Her jaw dropped open in disbelief. "This is perfect! Made for me! I need a car, and I have any number of people I’d like to tell to kiss off...and I’d win. I *know* I would win!"

"Uh, Lois," Clark tried once more. "There’s just one thing wrong with that."

"Wrong nothing," Jimmy laughed. "You heard her, CK. It’s perfect!"

He shot a warning glare in Jimmy’s direction, but Lois intercepted it just as she snapped her head out of the folds of the paper. She had a look of horror on her face. "What kind of sick sideshow are these people promoting?"

"It’s a kissing contest. I’d hardly call that sick," Jimmy said. "Certainly not any sicker than a contest for yelling at someone, right, CK?"

Clark made a noncommittal noise. It seemed safest.

"See, you pick a partner and kiss them. It’s an endurance contest. Whoever kisses the longest wins the car of their choice," Jimmy explained.

"Oh." Lois collapsed back into her chair.
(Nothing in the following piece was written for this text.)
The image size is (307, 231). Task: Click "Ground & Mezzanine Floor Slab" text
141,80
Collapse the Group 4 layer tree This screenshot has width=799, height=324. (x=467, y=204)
"Free wheels." Jimmy moved to stand across from her, leaning against her desk. "Lots of fun. What do you say?"

"Who...on earth...would I pick to kiss?" She looked away from Jimmy and directly at Clark. And then straight through him.

For some reason, the blank stare, the question...just did him in. Was the answer to that really that hard? Was it that impossible to imagine?

It was. Clark knew it was. She had made that clear. And she had never altered her position or pulled back from the truth of it. She didn’t love him. Had never loved him. Certainly didn’t consider him a possibility in any way...or at least she didn’t when he wasn’t wearing the cape, the boots, the spandex...

He turned abruptly, moving back towards his desk. She and Jimmy could talk it out. He didn’t want to hear any more. He wasn’t interested. He just wanted their friendship and working partnership back in a good place. That was it. Anything else was…off limits. He knew that. He had learned that the hard way. He wasn’t dumb enough to need re-teaching so soon.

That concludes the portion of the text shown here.